La personalità che ne emerge è complessa: il distacco volontario dalla famiglia a 11 anni per entrare in un collegio militare distante 500 km da casa, la sconfitta del 1918 e i successivi disordini in Germania da lui percepiti come il "governo della teppaglia", la morte del padre poco dopo la Grande guerra, la lunga carriera militare nella Reichswehr e l’intensa esperienza come comandante sul fronte orientale sono elementi di una biografia comune a molti ufficiali della Wehrmacht della sua generazione.
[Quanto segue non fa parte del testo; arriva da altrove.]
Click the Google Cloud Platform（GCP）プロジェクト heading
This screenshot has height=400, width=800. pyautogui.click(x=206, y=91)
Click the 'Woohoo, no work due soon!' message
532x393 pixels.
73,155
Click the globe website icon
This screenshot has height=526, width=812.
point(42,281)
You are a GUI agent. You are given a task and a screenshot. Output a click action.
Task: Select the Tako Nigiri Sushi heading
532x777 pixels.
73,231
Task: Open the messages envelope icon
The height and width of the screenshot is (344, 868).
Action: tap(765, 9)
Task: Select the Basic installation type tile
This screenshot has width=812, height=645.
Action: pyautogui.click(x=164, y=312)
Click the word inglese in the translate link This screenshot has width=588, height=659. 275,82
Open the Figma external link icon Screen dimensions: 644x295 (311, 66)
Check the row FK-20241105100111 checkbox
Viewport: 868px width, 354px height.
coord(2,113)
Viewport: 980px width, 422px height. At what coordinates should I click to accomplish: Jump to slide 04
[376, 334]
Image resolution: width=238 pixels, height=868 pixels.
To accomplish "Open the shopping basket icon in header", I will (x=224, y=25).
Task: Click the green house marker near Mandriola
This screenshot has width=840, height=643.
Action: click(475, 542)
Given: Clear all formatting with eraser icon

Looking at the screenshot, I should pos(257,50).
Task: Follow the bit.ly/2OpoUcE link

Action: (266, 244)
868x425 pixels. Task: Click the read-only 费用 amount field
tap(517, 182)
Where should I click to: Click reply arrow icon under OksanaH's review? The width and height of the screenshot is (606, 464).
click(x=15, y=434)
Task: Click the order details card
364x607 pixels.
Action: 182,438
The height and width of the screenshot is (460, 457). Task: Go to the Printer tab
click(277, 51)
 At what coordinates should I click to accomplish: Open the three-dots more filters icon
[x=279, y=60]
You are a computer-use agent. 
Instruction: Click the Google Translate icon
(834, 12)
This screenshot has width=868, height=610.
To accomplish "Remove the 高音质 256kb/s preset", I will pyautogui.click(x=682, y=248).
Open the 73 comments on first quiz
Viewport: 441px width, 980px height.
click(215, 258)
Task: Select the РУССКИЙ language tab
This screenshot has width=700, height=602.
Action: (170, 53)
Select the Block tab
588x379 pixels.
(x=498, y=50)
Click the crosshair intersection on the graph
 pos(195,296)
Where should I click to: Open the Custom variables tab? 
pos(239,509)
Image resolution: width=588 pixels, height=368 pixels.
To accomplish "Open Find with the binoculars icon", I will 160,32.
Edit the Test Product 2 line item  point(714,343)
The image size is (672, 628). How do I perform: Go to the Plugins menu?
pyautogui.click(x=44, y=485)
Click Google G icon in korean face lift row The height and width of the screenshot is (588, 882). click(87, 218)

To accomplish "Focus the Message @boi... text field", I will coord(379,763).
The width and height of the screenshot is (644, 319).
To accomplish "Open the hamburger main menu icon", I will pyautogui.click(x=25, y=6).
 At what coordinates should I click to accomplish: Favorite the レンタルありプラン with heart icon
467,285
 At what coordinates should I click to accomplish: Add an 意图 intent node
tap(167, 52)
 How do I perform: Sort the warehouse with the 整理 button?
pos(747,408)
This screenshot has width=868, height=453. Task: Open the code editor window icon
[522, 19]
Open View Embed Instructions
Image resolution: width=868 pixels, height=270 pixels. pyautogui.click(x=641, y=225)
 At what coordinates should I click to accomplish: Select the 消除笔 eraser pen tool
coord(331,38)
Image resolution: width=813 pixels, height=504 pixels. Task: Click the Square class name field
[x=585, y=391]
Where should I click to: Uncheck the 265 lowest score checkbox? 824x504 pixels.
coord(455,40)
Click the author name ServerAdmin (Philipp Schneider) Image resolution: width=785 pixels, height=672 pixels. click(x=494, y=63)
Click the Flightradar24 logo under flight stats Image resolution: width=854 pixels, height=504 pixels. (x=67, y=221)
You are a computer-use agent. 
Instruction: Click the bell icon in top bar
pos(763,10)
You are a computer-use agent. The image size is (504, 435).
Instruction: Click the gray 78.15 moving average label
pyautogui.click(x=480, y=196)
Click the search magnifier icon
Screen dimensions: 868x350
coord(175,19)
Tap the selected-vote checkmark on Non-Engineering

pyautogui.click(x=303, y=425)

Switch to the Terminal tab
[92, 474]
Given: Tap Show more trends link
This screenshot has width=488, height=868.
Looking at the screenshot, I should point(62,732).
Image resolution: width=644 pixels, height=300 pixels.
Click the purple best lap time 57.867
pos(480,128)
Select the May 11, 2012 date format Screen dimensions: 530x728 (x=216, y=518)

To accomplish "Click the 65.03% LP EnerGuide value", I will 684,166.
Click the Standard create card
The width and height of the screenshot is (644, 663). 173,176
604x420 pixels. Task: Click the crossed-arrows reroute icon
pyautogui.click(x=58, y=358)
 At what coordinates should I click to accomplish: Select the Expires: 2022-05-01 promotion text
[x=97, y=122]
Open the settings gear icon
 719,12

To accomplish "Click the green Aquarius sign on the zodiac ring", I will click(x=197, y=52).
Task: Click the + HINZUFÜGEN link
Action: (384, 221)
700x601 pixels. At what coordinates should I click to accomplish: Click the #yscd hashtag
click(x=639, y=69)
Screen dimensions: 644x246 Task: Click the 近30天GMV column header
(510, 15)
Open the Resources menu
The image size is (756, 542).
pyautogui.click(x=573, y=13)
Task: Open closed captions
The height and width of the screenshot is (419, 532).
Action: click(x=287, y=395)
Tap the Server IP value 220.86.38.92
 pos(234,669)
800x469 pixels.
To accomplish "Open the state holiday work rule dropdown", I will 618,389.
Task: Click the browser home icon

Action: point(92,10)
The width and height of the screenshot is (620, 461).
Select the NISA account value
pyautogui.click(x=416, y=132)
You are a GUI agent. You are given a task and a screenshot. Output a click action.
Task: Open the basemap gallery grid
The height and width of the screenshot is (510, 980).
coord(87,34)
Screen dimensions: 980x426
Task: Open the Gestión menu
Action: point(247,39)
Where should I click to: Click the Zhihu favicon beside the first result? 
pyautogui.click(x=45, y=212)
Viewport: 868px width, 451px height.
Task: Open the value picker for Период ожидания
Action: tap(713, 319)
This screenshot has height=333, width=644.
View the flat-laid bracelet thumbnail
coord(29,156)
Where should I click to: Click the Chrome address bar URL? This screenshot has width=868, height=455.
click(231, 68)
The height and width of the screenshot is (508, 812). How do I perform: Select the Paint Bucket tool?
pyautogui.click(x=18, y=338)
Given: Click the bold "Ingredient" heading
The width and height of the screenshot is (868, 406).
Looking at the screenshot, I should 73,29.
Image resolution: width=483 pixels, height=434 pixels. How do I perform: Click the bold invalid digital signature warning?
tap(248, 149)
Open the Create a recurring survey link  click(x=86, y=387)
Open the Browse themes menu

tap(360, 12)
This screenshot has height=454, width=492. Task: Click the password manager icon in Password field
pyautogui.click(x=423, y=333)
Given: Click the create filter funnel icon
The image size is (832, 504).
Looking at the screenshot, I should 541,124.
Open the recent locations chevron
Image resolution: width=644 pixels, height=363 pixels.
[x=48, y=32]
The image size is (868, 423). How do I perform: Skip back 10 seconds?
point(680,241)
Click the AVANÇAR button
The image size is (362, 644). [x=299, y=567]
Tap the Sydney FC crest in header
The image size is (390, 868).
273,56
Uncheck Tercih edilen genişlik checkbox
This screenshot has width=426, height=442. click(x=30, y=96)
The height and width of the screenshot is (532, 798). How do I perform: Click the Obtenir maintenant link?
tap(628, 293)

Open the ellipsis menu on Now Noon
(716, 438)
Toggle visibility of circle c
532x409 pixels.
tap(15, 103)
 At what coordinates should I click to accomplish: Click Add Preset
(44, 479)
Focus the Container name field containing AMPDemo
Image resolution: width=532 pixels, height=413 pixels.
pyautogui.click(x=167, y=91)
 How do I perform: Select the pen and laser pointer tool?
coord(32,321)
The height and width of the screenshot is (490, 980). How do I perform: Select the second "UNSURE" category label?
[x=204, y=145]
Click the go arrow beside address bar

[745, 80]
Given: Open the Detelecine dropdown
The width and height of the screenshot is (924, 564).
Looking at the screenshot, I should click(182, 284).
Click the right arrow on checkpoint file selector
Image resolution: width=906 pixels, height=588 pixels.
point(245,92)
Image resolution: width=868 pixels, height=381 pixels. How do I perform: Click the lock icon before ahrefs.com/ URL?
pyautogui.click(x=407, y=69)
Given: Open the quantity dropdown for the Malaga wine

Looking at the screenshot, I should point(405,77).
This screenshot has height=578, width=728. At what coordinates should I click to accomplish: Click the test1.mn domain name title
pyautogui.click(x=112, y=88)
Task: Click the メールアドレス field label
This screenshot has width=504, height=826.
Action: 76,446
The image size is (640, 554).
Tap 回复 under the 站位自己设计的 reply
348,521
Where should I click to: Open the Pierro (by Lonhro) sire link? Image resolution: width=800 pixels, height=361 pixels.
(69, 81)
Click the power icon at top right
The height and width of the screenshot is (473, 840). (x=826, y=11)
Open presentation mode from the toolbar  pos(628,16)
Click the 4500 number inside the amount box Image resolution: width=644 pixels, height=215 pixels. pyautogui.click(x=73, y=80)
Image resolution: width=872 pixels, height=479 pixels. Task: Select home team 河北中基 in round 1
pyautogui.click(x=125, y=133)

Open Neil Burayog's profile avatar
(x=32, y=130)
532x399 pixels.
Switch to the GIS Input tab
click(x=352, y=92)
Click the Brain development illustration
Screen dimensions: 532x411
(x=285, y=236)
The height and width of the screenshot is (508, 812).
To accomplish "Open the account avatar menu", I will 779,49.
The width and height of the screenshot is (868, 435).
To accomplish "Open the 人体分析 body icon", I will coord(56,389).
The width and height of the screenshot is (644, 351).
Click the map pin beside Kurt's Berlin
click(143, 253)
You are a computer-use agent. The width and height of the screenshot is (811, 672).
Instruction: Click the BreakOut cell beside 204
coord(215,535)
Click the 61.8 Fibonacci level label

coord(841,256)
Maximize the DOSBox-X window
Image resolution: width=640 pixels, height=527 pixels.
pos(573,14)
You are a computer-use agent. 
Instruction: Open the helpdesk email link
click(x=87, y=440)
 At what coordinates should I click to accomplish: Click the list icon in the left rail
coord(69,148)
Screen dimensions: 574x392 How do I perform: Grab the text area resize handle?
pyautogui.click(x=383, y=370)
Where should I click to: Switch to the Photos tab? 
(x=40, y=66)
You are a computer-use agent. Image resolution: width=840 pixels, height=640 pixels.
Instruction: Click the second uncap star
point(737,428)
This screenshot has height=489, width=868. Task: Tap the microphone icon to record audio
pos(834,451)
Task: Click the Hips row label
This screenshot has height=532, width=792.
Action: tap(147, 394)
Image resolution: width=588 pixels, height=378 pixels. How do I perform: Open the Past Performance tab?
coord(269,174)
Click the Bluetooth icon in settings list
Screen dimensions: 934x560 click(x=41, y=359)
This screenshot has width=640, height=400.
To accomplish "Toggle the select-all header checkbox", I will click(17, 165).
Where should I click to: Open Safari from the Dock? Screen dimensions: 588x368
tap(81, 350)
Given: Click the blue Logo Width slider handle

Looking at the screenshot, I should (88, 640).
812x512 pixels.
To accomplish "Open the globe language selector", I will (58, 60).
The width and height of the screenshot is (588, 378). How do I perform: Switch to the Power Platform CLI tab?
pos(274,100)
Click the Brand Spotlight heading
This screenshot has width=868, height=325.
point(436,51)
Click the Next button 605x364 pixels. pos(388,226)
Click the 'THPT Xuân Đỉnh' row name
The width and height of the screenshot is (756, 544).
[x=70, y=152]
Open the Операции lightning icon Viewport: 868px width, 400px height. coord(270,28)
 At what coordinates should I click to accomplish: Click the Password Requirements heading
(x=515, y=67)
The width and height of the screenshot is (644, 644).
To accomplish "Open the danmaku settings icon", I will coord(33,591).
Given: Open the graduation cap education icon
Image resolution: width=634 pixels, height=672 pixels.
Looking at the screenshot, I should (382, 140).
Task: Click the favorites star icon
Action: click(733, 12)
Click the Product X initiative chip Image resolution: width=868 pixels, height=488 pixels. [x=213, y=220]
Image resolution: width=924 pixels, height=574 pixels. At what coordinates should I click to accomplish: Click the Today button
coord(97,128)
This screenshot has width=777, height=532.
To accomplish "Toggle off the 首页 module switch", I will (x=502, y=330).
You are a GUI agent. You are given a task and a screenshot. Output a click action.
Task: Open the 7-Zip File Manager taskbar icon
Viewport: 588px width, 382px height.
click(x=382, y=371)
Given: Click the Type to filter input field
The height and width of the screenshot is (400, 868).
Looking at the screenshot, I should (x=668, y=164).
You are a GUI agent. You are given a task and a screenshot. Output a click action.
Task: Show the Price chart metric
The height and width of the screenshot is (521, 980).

La durezza, soprattutto nei confronti dei partigiani, è anch’essa da collocare in un quadro di comportamenti e modi di vedere comune agli ufficiali di carriera suoi pari. Al contempo, Ewert è un ufficiale formato nella cultura classica, con conoscenza del latino e del greco e delle lingue moderne (il russo). Ha velleità artistiche e nelle pause dei combattimenti dipinge acquerelli con paesaggi o scene di vita militare che lasciano intuire un certo talento. Nelle pagine del suo diario edito dal nipote non incontriamo particolari stereotipi anti-italiani. Al contrario, troviamo espressioni di ammirazione per il mondo mediterraneo e la sua cultura. Prima di partire per l’Italia Ewert si concede con la moglie a Berlino una serata all’opera e assiste alla "Madame Butterfly" di Giacomo Puccini.
Fonti
Il diario e le memorie di Wolf Ewert sono stati pubblicati dal nipote nel 2012 (v. bibliografia). Il fascicolo personale è conservato presso il Bundesarchiv-Militärarchiv di Friburgo (PERS 6/1221). Ulteriori informazioni su Ewert e sul suo ruolo alla guida del reggimento si possono ricavare dall'inchiesta della Procura di Gießen (Assia) presso l'archivio di Stato di Darmstadt (HStAD H 13 Giessen Nr. 4884/1-17) nonché nelle carte dell'inchiesta della Procura militare di La Spezia conservate presso l'Archivio del Tribunale Militare Territoriale di Roma.
Bibliografia
Carlo Gentile, I crimini di guerra tedeschi in Italia, 1943-1945, Torino, Einaudi, 2015, pp. 414-416.
Malte Ewert, Ein deutscher Offizier Kriegserinnerungen 1940-1945 aus der Sicht des Bataillons-, Regiments- und Divisionskommandeurs Generalmajor Wolf Ewert, Meime, Education & Art Publ. Ewert, 2012.